Wiley looked for a turnkey payment solution that could maintain its distinctive branding and consolidate its thousands of domains and dozens of products and services under a single, full-stack payment provider. This is when it found Stripe.
Solution
As Wiley began to replace a series of legacy payment solutions by uniting them with Stripe, the organization also brought on Stripe Enterprise Support for additional expertise in working through the deployment process. Stripe Payments would serve as the foundation for Wiley Payment Services, but Wiley wanted to do more than replace its old payment process one-to-one. Wiley designed a scalable payments solution that would allow the company to maintain a straightforward customer experience as it grew.
The Wiley and Stripe teams implemented Stripe Checkout and Stripe Elements to create a more consistent global brand and a simpler, more secure payment experience. Now, Wiley can create consistent, customizable, branded checkout pages for new regions with new domains as the company continues to grow. This new flexibility includes built-in currency conversion, so the company can more quickly expand into new markets. And with Elements, Wiley can use prebuilt UI components, so the team can test pages to further improve conversions and reduce cart abandonment rates.
These checkout improvements have also helped Wiley simplify the purchasing process for in-person book sales. Wiley now uses Stripe Terminal at events, such as university pop-up book sales, which gives customers a single, cohesive purchasing experience.
Wiley also adopted Stripe Radar to simplify fraud monitoring. With its previous payment providers, Wiley had to integrate new fraud solutions each time it created a new website domain, which was a hurdle for the company’s international growth. Since Radar didn’t require additional integration time, the company was able to launch quickly and maintain focus on other areas of the business.
Results
>5,000 domains filtering through Wiley’s payments stack
By replacing its broad but inflexible legacy-tech payment stacks with Stripe, Wiley has consolidated its more than 5,000 domains into a single payment provider.

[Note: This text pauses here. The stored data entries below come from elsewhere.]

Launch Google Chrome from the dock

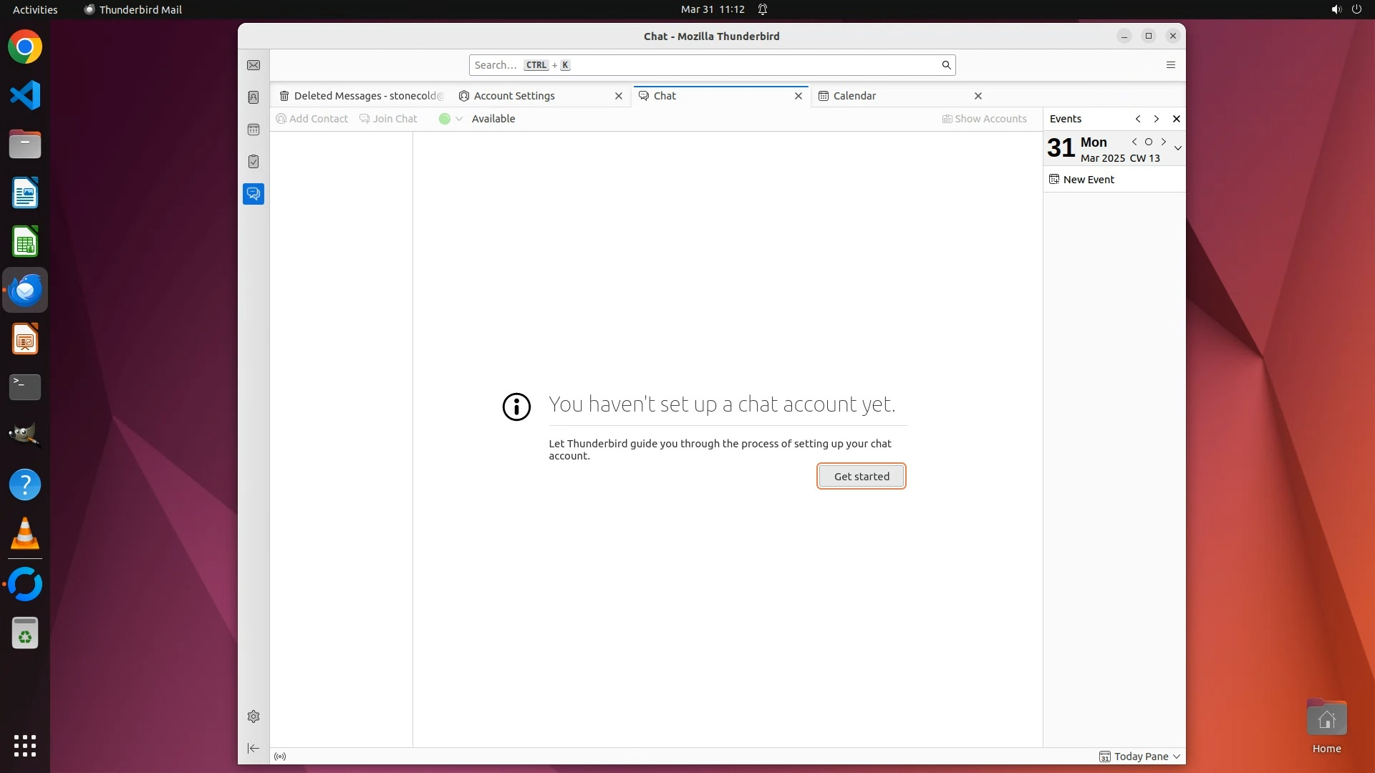coord(25,47)
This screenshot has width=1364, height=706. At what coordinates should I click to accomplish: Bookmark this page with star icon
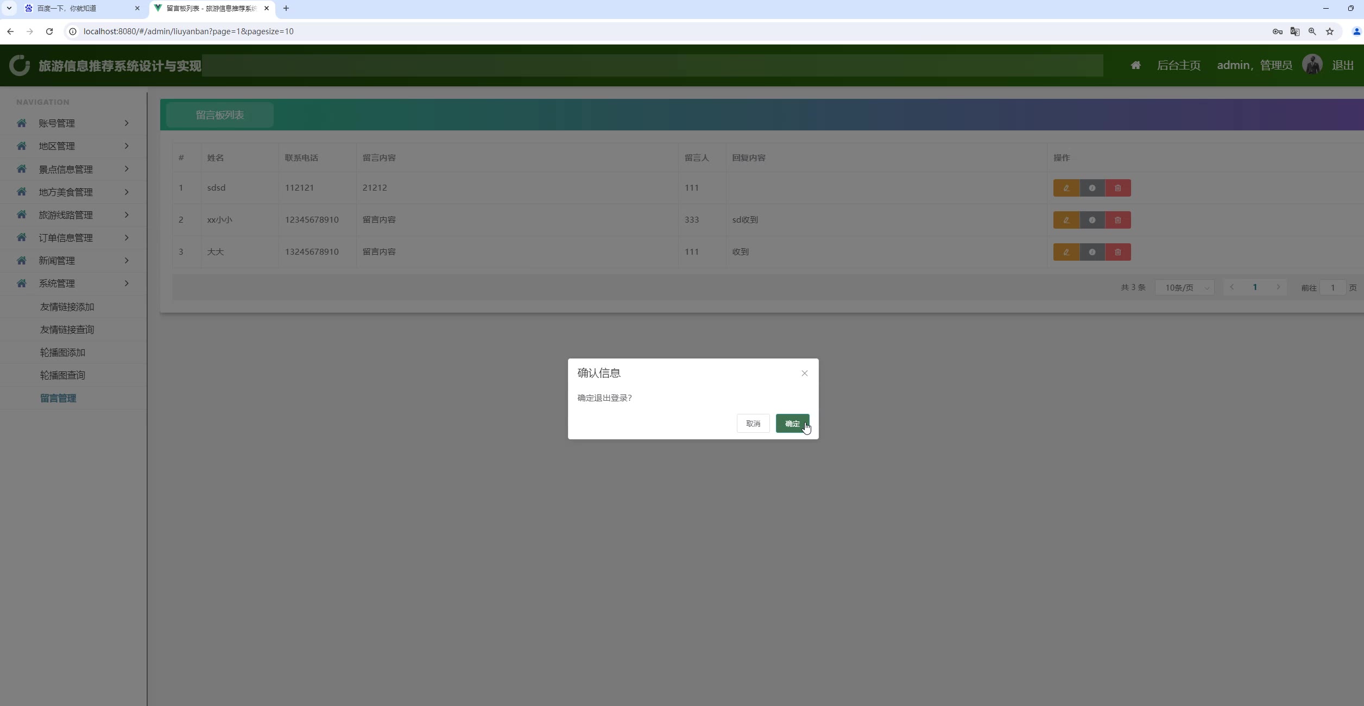(1330, 31)
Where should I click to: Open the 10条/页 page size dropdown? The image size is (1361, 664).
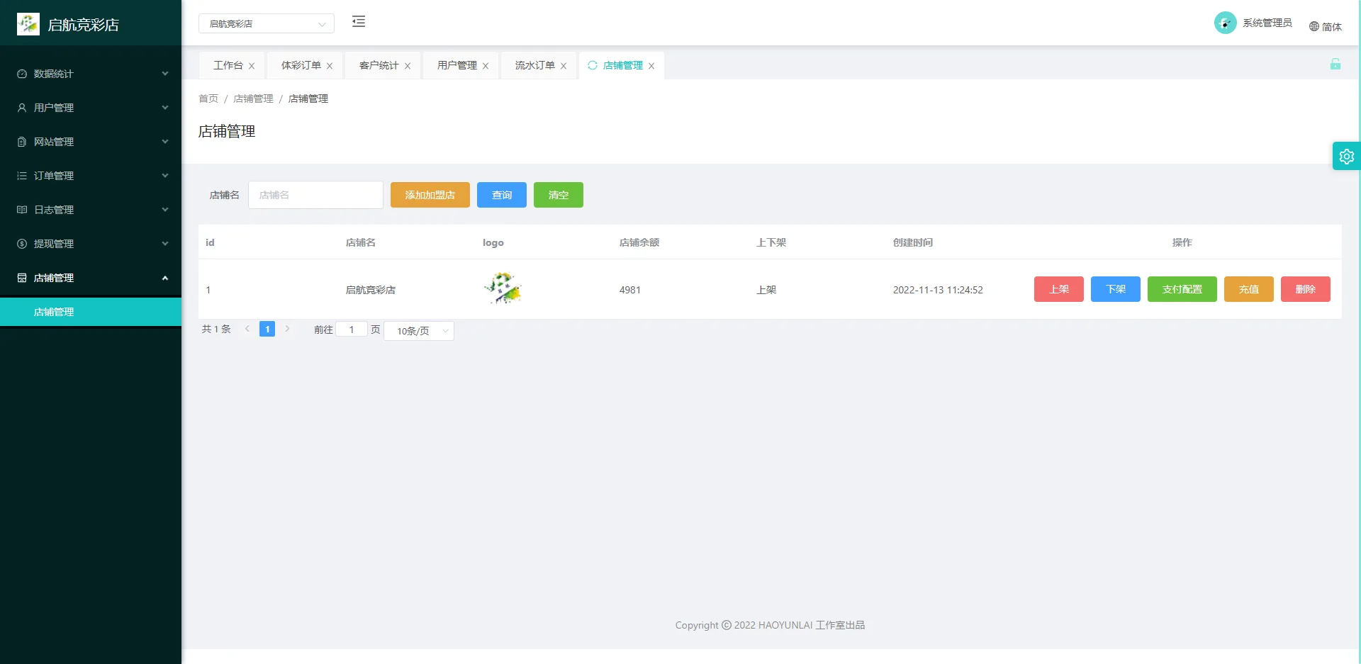(418, 331)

Its legacy solutions limited how Wiley products could be bundled in checkout carts, because carts were separate for different product suites. Now, customers can mix, match, and bundle any of Wiley’s products and services through a unified checkout experience. This consolidation also includes offline sales. Since Terminal connects Wiley’s inventory and checkout system, customers can also fill a cart online for a particular book sale and check out in person.

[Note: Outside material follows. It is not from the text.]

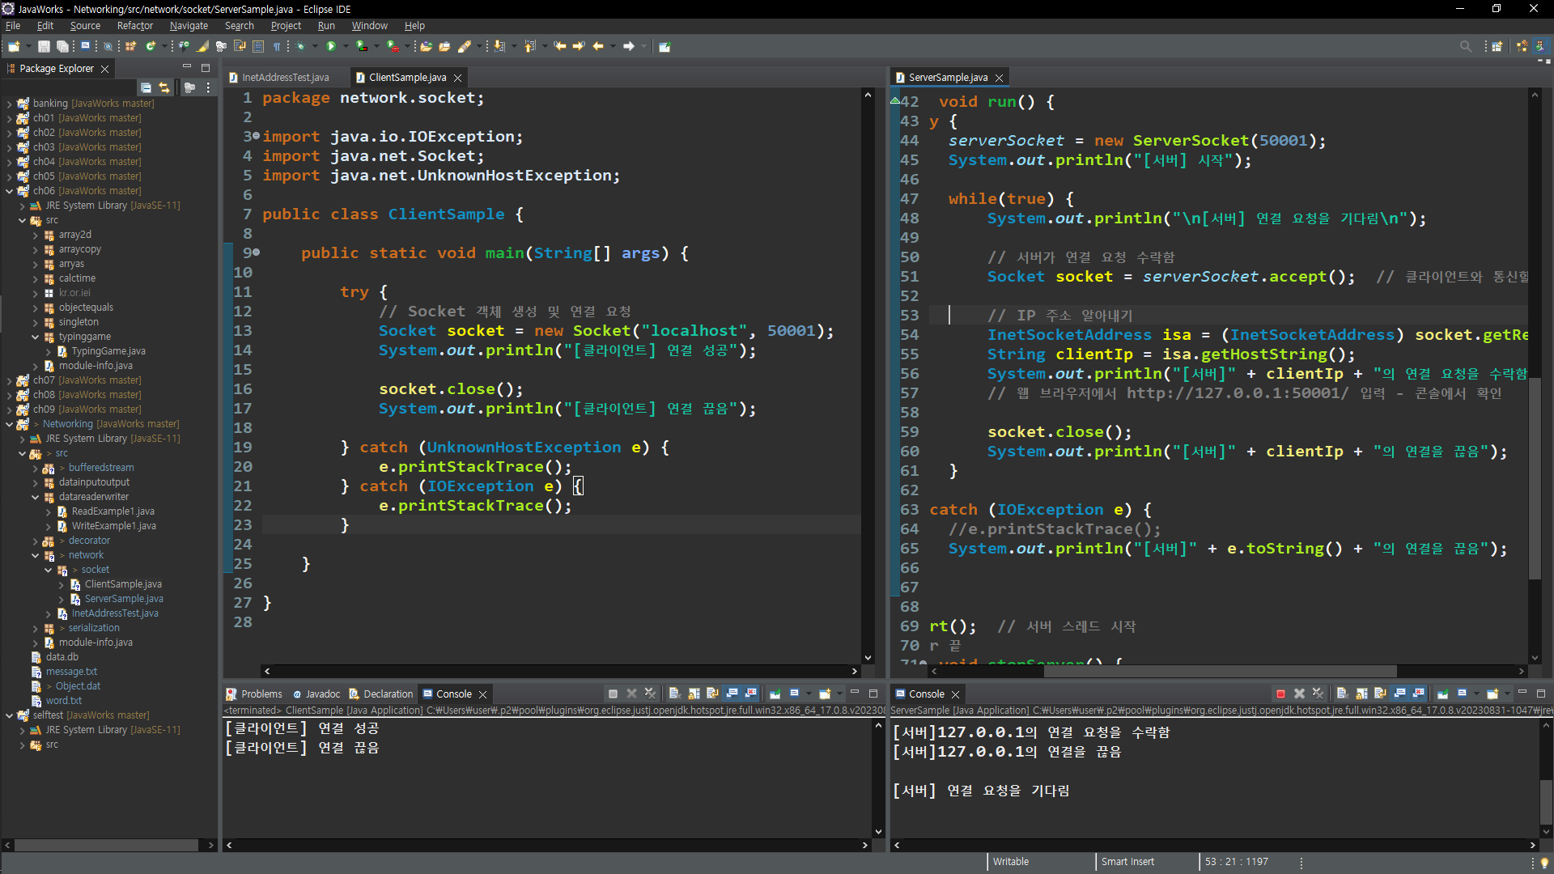1554x874 pixels.
Task: Click the ServerSample editor horizontal scrollbar
Action: 1219,671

180+ countries supported by Wiley’s online stores
With Checkout and Elements, Wiley can more effectively expand into new geographies. Automated currency conversion has helped the company reach more than 180 countries, including Canada, Australia, and the UK, and that number is growing. “Because we are a global company, we have merchants of record in all of the countries we do business in,” explains Gualdoni. “We would have to integrate into each application directly, continuing to build and support one-off solutions. This gets complicated really quickly.”

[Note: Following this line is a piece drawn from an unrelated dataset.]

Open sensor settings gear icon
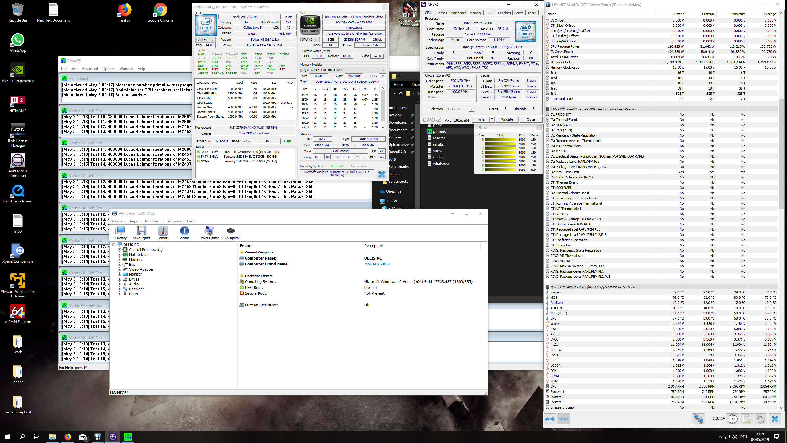(760, 419)
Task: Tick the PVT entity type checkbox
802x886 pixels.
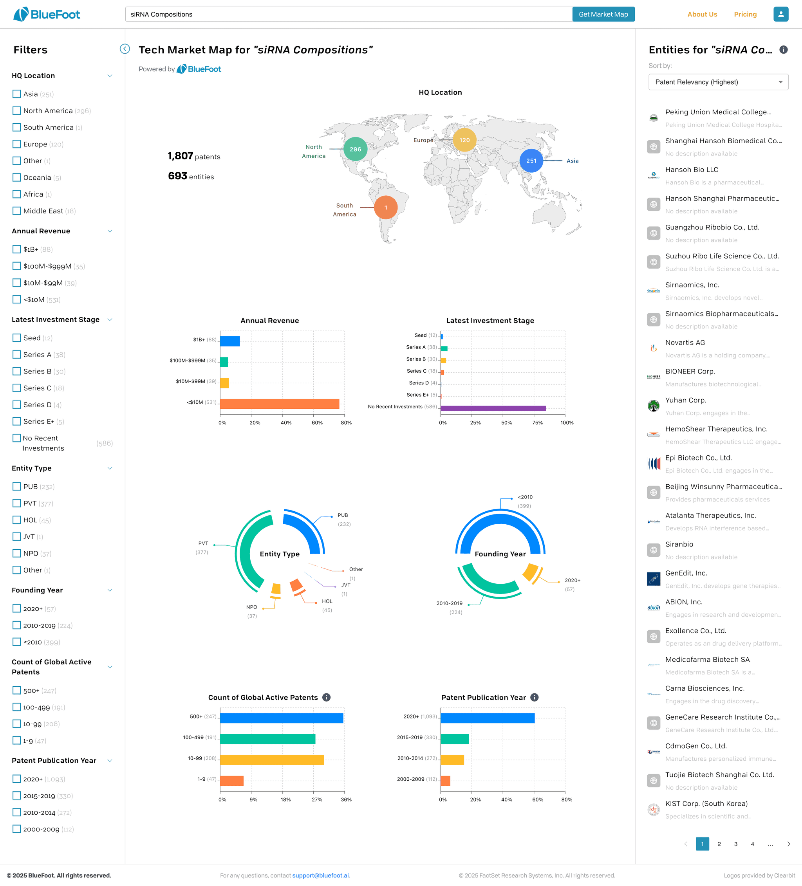Action: (x=17, y=503)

Customizability generating new revenue streams
The flexibility of Stripe Payments helped Gualdoni develop a proof of concept for a new e-reader subscription-as-a-service model using viax, in just six weeks. “We integrated the model with Stripe to showcase a demo to key stakeholders,” says Gualdoni. “Stripe handled the heavy lifting—like fraud and card tokenization—and the documentation and UI were phenomenal.”
Wiley’s partnership with Stripe made such an impression that Gualdoni now manages requests from other departments to implement Stripe. An initiative is underway to bring Stripe into other marketplaces in the business to help get its research, education, and talent resources in the hands of more professionals and students around the world.
When we were building Wiley Payment Services with our previous vendor, it was slow. And the ending was years away. As soon as we pivoted to Stripe, within three months we were up and running and looking for an internal client.